The Attorney General of California subsequently reviewed the issue of whether these two Labor Code sections provided protections to employees who have not self-identified themselves as homosexual, who have not “come out the closet.” Opinion of Atty. Gen., No. 85-404 (1986). The Attorney General concluded, “the Legislature’s protection for political activity extends to those who have not made a public issue of their orientation as well as those whose stand is openly proclaimed.” Id.
Expressing opinions at work about safe sex practices for gay men has been held in California to be a protected politically expressive activity under these Labor Code Sections.

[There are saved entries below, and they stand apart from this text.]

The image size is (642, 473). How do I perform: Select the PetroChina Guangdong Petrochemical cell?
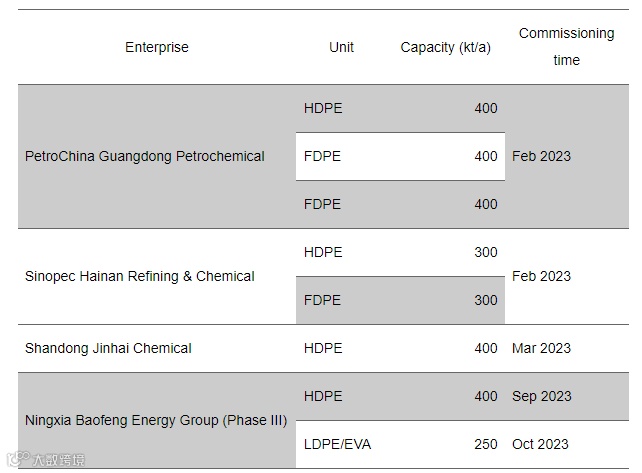coord(145,156)
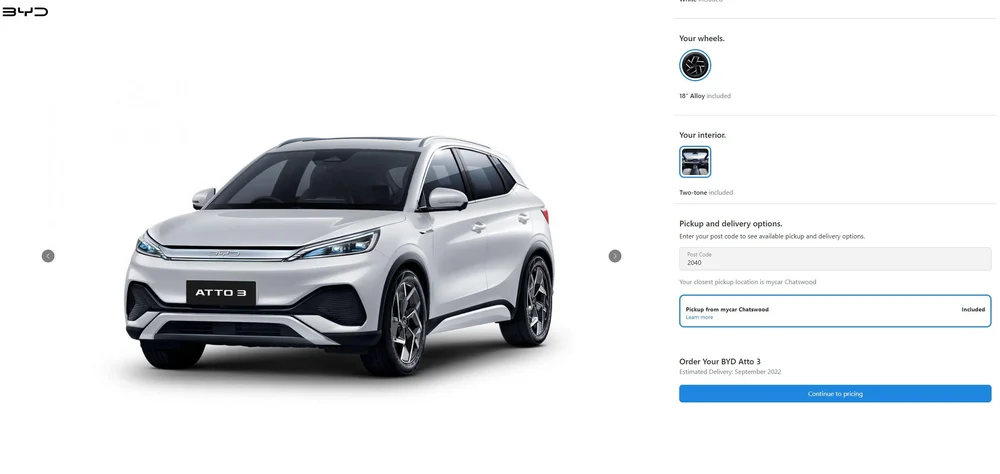Click the "Pickup and delivery options." heading
This screenshot has height=474, width=1000.
pyautogui.click(x=731, y=223)
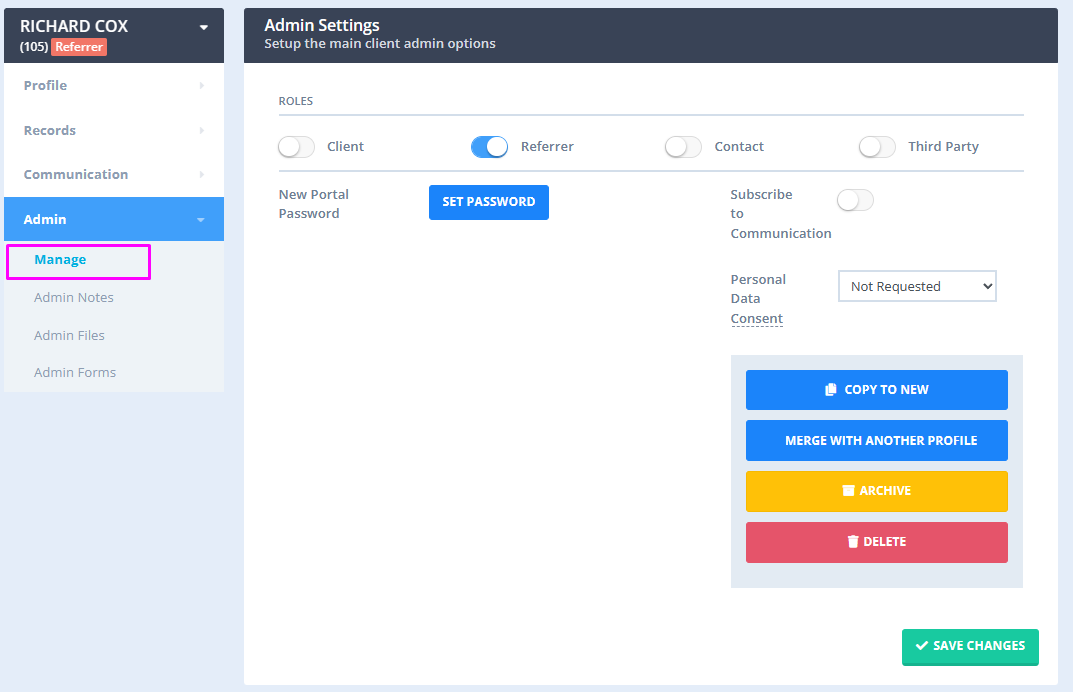Viewport: 1073px width, 692px height.
Task: Open the Admin Notes section
Action: pos(74,297)
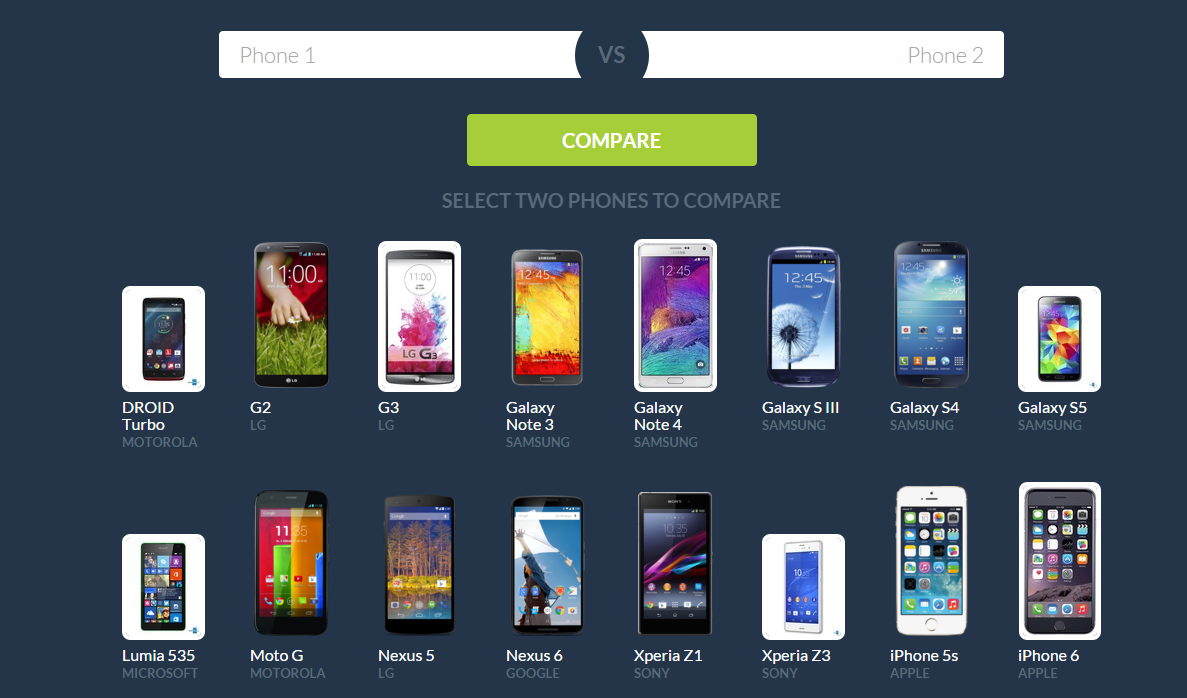Click the Phone 1 input field
The width and height of the screenshot is (1187, 698).
399,55
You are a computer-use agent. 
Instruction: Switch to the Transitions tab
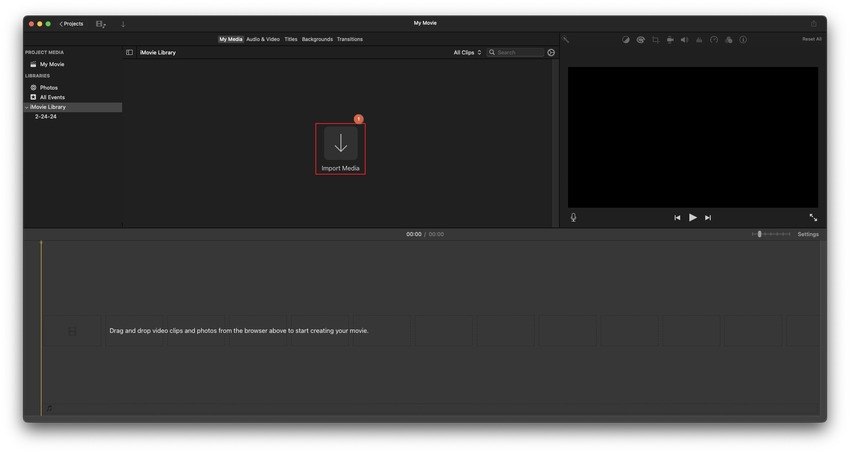[x=350, y=39]
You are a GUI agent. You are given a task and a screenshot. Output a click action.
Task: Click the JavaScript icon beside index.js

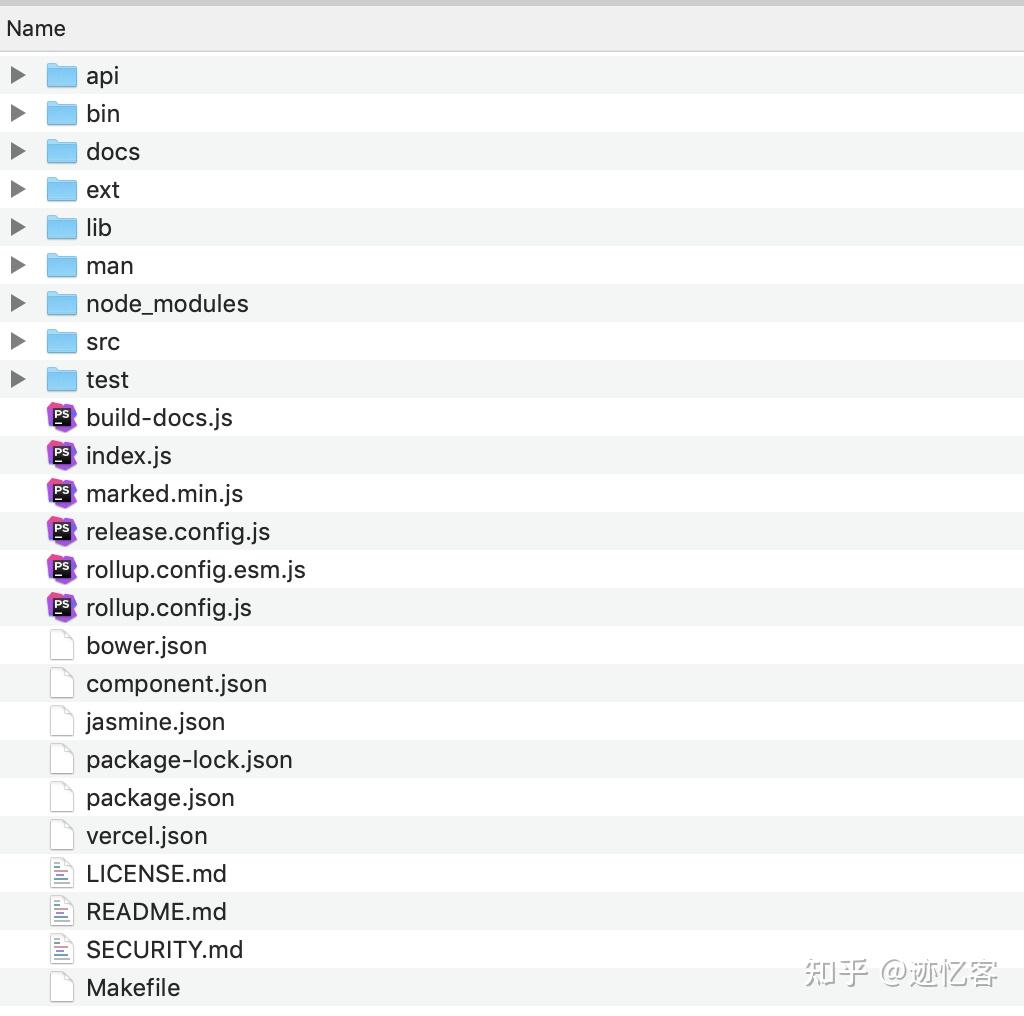coord(61,455)
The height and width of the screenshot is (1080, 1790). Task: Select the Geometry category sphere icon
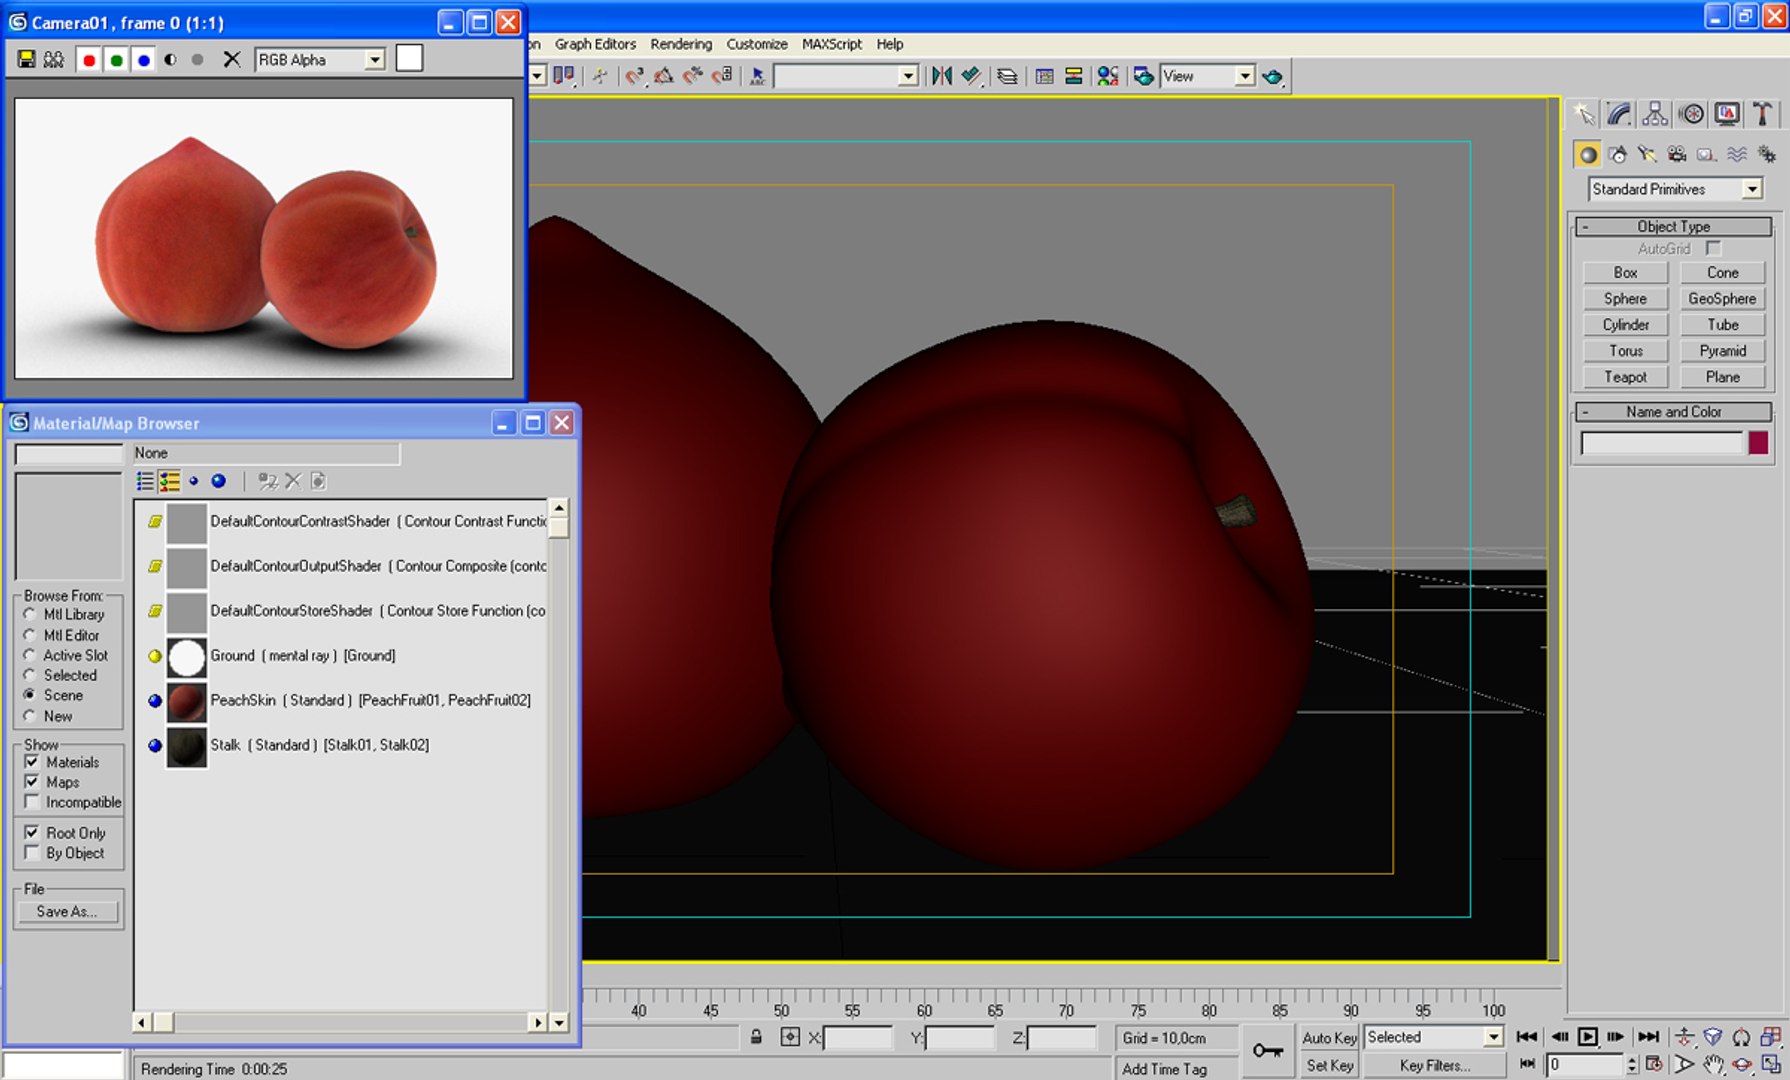(1587, 154)
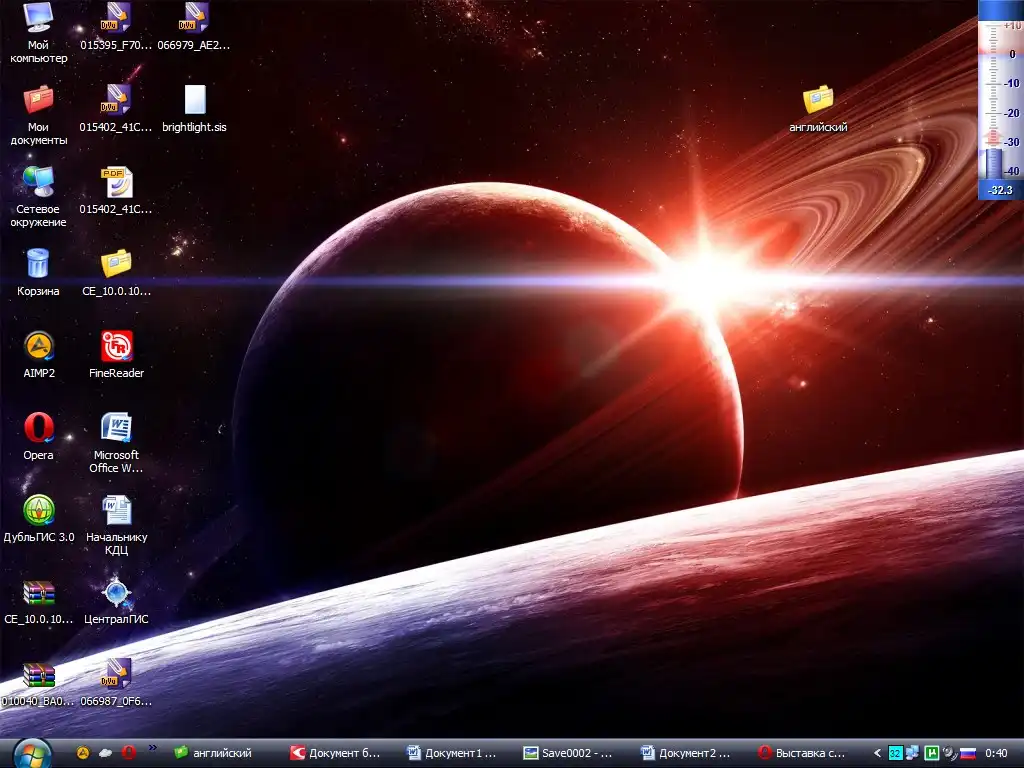Click the AIMP icon in quick launch
Image resolution: width=1024 pixels, height=768 pixels.
point(83,753)
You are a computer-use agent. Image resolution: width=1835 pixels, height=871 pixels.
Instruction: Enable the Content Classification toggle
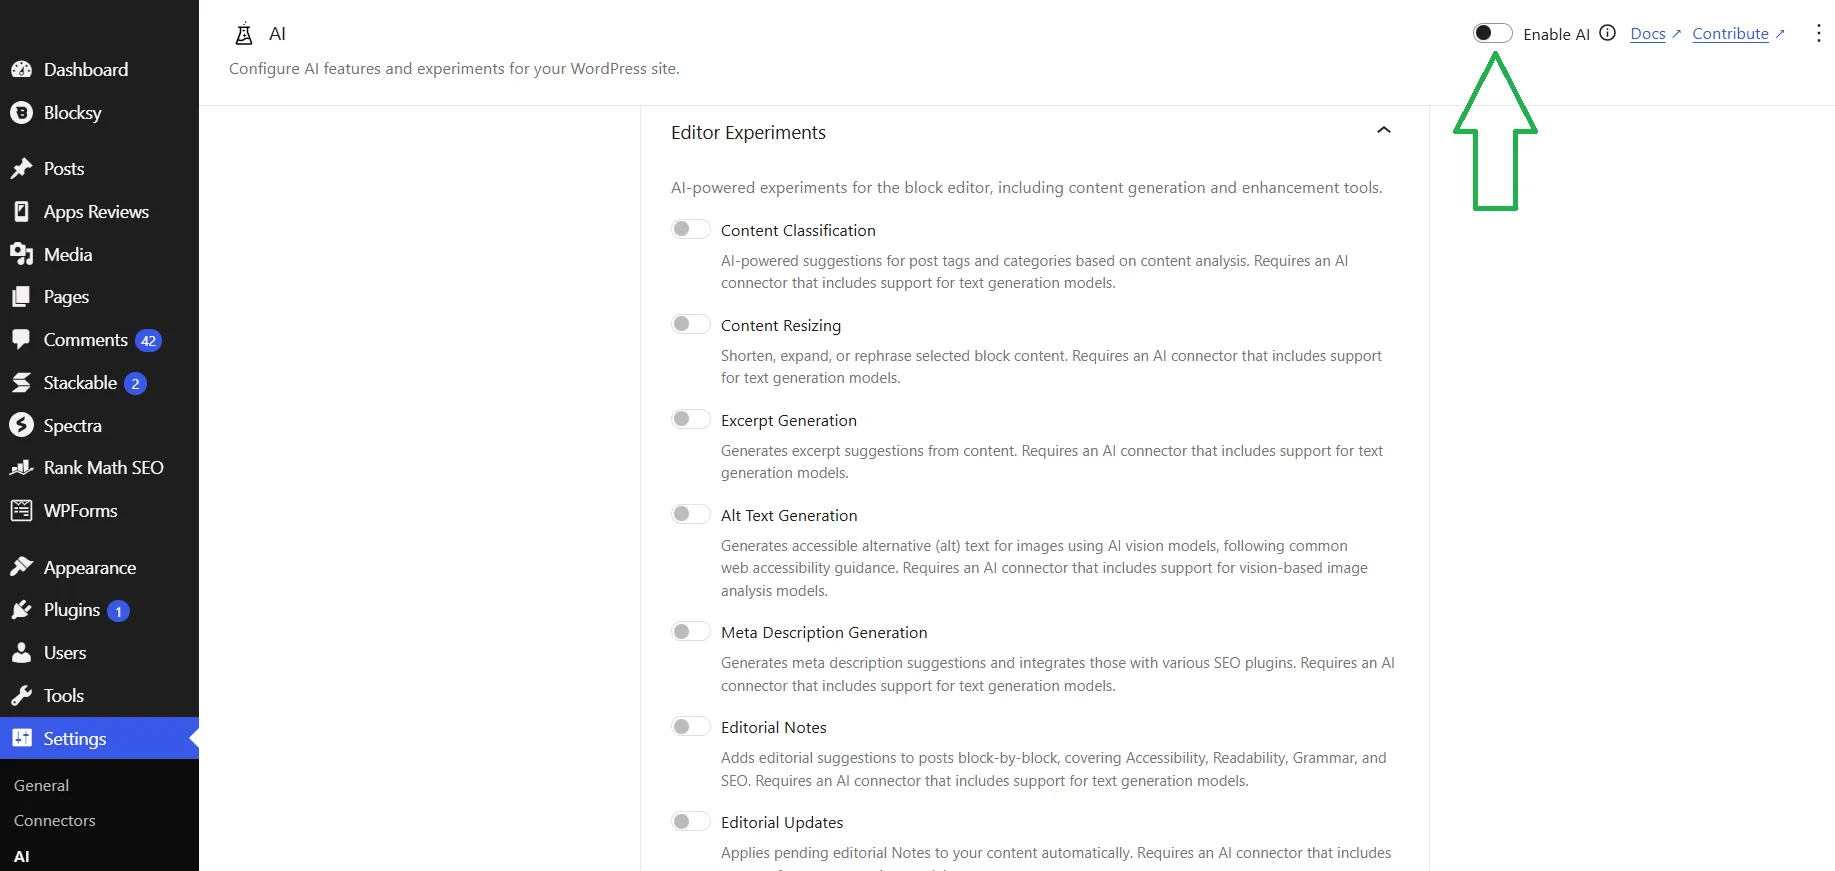[x=690, y=229]
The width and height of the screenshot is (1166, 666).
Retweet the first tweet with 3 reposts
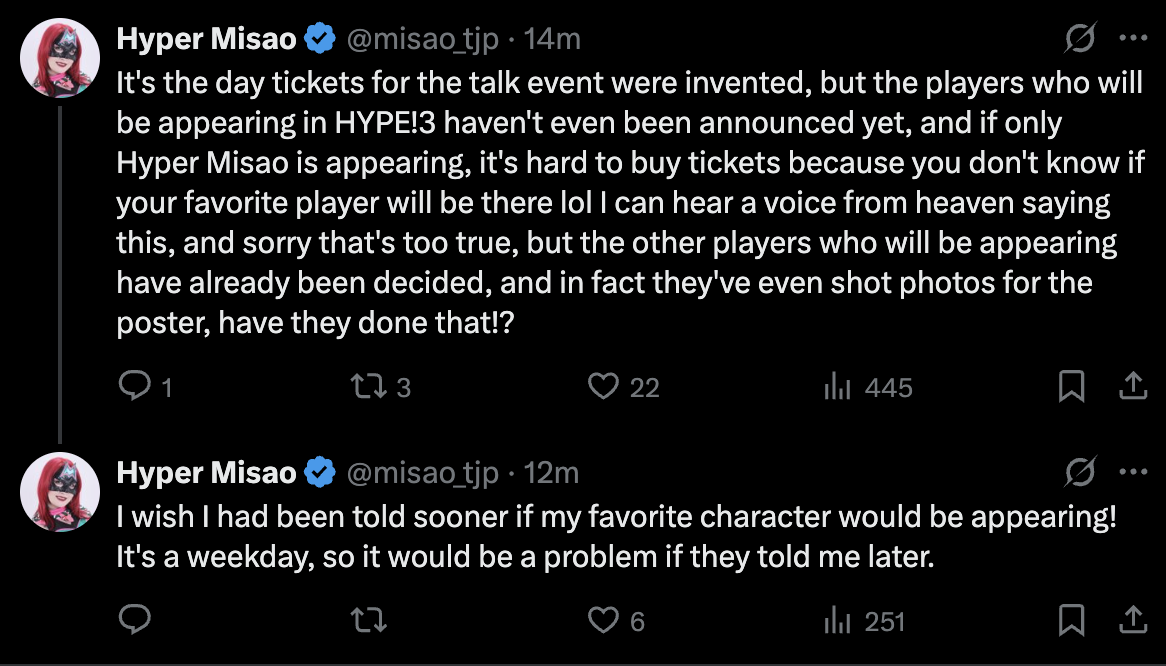[369, 387]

Shell Oil Company fired Jeffrey Collins for preparing a memorandum at work about safe sex procedures for gay men, and the Court held that his activity constituted a “political activity” in light of the AIDS crisis that existed in the San Francisco area at the time. The Court awarded more than $4 million in compensatory and punitive damages for the discharge. Collins v. Shell Oil Co., 56 Fair Empl. Prac. Cas. (BNA) 440 (1991); 1991 Cal. App. LEXIS 783.
An attorney in a northern California law firm sued her firm for wrongful discharge in violation of these same Labor Code provisions, when the firm fired her for making comments about lesbian attorneys openly identifying their own sexual orientation. When the law firm moved for summary judgment, the Court commented that discussing gay rights with other employees, or engaging in activities with the gay and lesbian community outside her law firm, were probably expressions of political view protected under the Labor Code. Smedley v. Capps, Staples, Ward, Hastings & Dodson, 820 F. Supp. 1227 (N.D. Cal. 1993).
Prosecution of sexual orientation and sexual identity claims is available in California under federal law (Title VII), California law (the FEHA), and via the California Constitution. Attorneys who handle such cases on behalf of employee clients must be very careful in preparing and wording complaints with the federal and state agencies, as well as wording the complaints in court, because the wording of such complaints is often the “ticket to safety” for defense attorneys who use such wording to have the claims dismissed.
In managing one’s California law firm, lawyers must recognize that their obligations to refrain from sexual harassment extends to relationships with employees, clients, contractors, tenants, and anyone else with whom the attorney has a professional or contractual relationship. Sexual harassment of gay, lesbian, bisexual, and arguably transgendered employees is equally as violative of California law as is discrimination against straight persons.